What You Need Before Getting Started
Required Tools and Environment Setup
To get started, you'll need Android Studio Giraffe or a later version, Kotlin 2.0.20+ (necessary for Compose Compiler 1.5.4+), and Gradle. Make sure your project is using the 2024.x or 2025.x Jetpack Compose BOM - older versions might lack certain API support. You'll also need Git for version control. If you're planning to use npx skills add for installation, ensure Node.js is installed on your machine as well.
Installing and Configuring Claude Code
Once your environment is ready, the next step is installing Claude Code, which serves as the main interface for running the skill pack. You can grab the latest version from Anthropic's official CLI distribution. After installation, Claude Code automatically detects skills from two locations:
~/.claude/skills/for personal use across all projects.claude/skills/at the root of a specific repository for project-specific use.
Take note of a key configuration detail: if a skill involves dynamic context injection - like running git diff HEAD to provide real-time diff data - you must ensure that the disableSkillShellExecution setting is not set to true. For project-level skills, the first time you use Claude Code, it will prompt a workspace trust dialog. Accepting this is necessary to allow the skill to run tools like Bash, Read, and Grep.

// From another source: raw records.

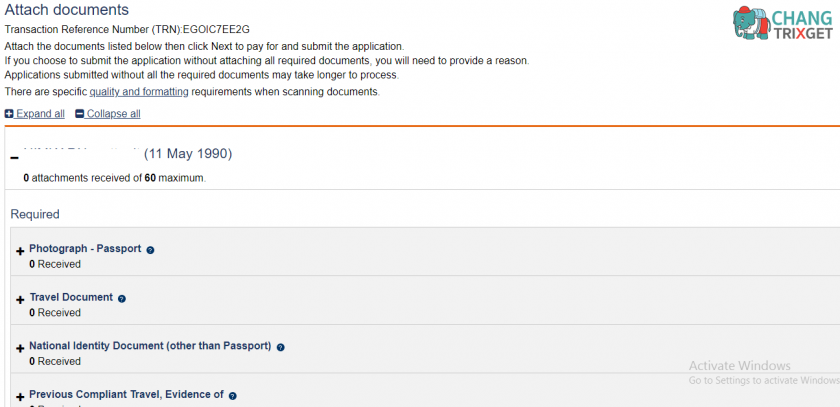Expand Previous Compliant Travel, Evidence of section
This screenshot has height=407, width=840.
21,397
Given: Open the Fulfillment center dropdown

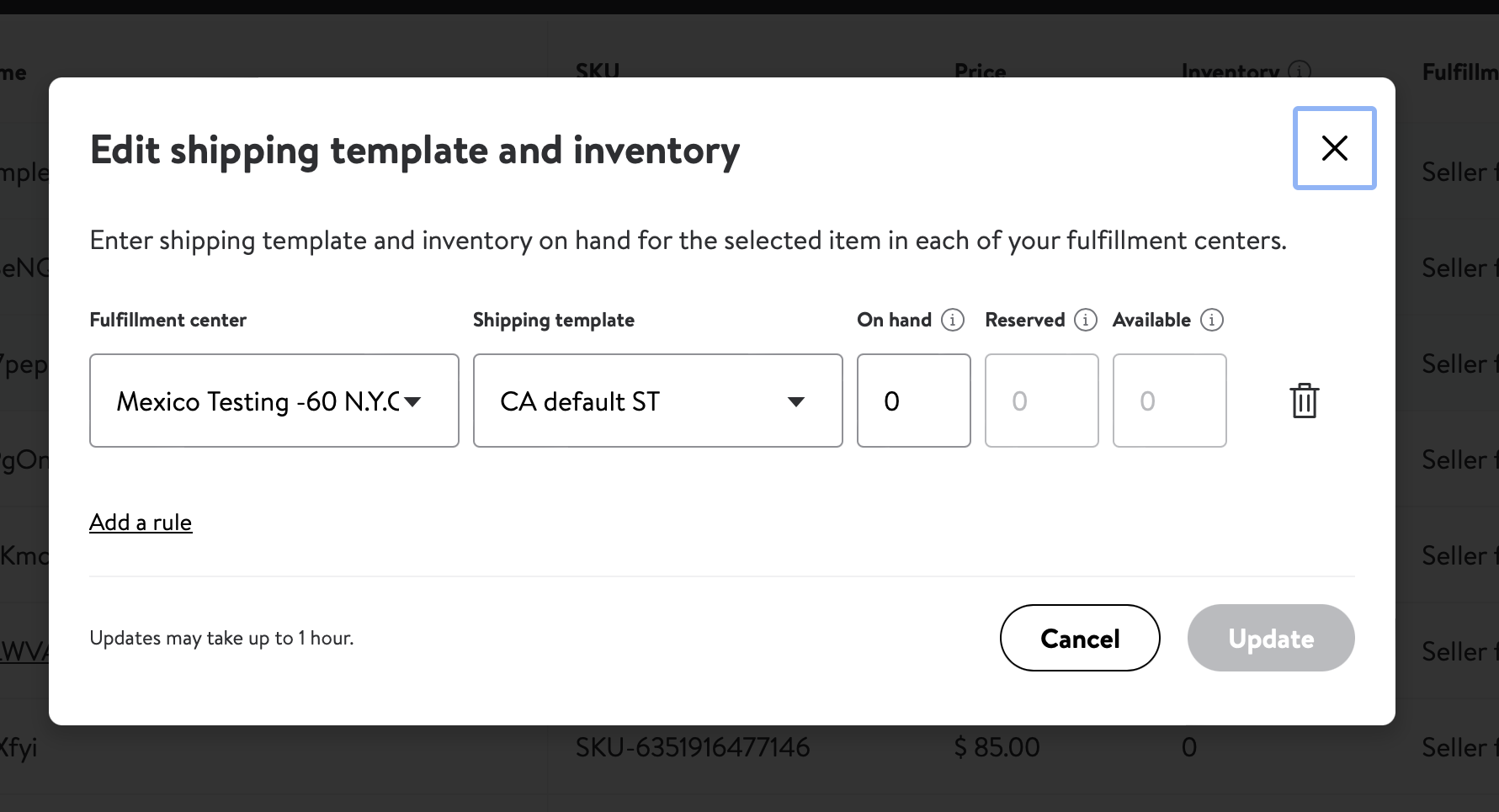Looking at the screenshot, I should (274, 401).
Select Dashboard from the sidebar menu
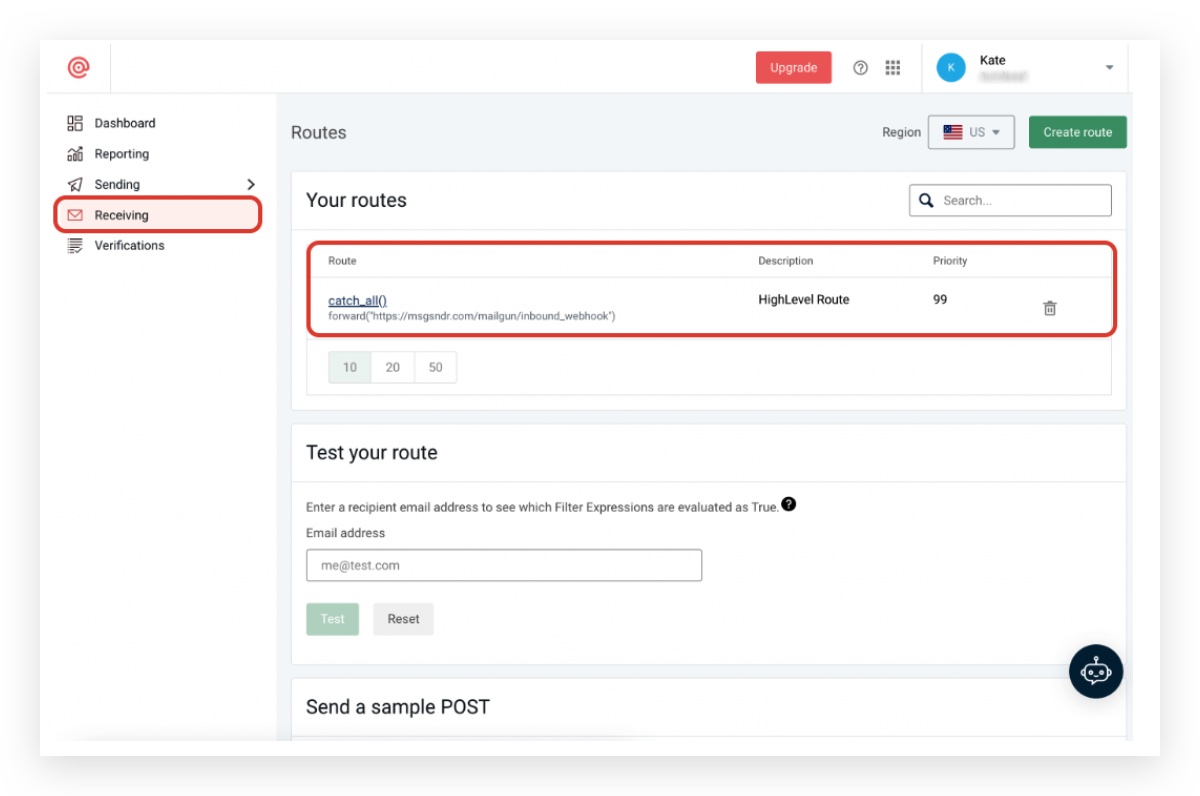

Additionally, any changes made to the skills directories will require restarting Claude Code for the updates to take effect.
Once Claude Code is installed and configured, you can move on to setting up the skill pack repository.
Cloning the Skill Pack Repository
To set up the skill pack, clone the repository from https://github.com/chrisbanes/skills to a stable local directory. A recommended approach is to clone it into a source directory like ~/.claude/skills-sources/ and then create symbolic links for individual skill folders into ~/.claude/skills/:
git clone https://github.com/chrisbanes/skills ~/.claude/skills-sources/chrisbanes-skills
ln -s ~/.claude/skills-sources/chrisbanes-skills/compose ~/.claude/skills/compose
Using a symlink makes updating the skills straightforward - just run git pull in the source directory. After linking, you can verify your setup by running /skills in the Claude Code CLI. If everything is configured correctly, the skill will appear as active.
One critical detail: ensure that the SKILL.md file is located at the root of the linked folder. If it’s placed deeper in the directory structure, Claude Code won’t register the skill.
With the environment set up and the skill pack installed, you're ready to dive into integrating the skills into your project. The next section will cover the structure of the skill pack and how to use it effectively.
How the Skill Pack Is Organized
Directory Layout and Key Components
The repository at https://github.com/chrisbanes/skills is built with a straightforward and consistent structure. Once you clone and connect it, you’ll find five main components, each serving a specific purpose.
At the core is SKILL.md, located in the root directory. This is the only required file and includes YAML frontmatter (like name, description, and triggers) alongside the primary instructions that guide Claude when the skill is activated. To keep things efficient, aim to keep SKILL.md under 500 lines - this helps minimize token usage during processing.
Here’s a breakdown of the key components:
| Component | Path | Purpose |
|---|---|---|
| Manifest | SKILL.md |
Contains triggers, metadata, and the main workflow instructions |
| Knowledge Base | references/ |
Houses 37 on-demand documents for UI, state, testing, and performance |
| Boilerplate | assets/templates/ |
Includes pre-configured Gradle and project setup files |
| Automation | scripts/ |
Contains scripts for validation and feature generation |
| Platform Metadata | agents/ |
Configuration files for AI clients like OpenAI and Cursor |
This structure ensures every component is ready to function seamlessly when integrated with Claude Code.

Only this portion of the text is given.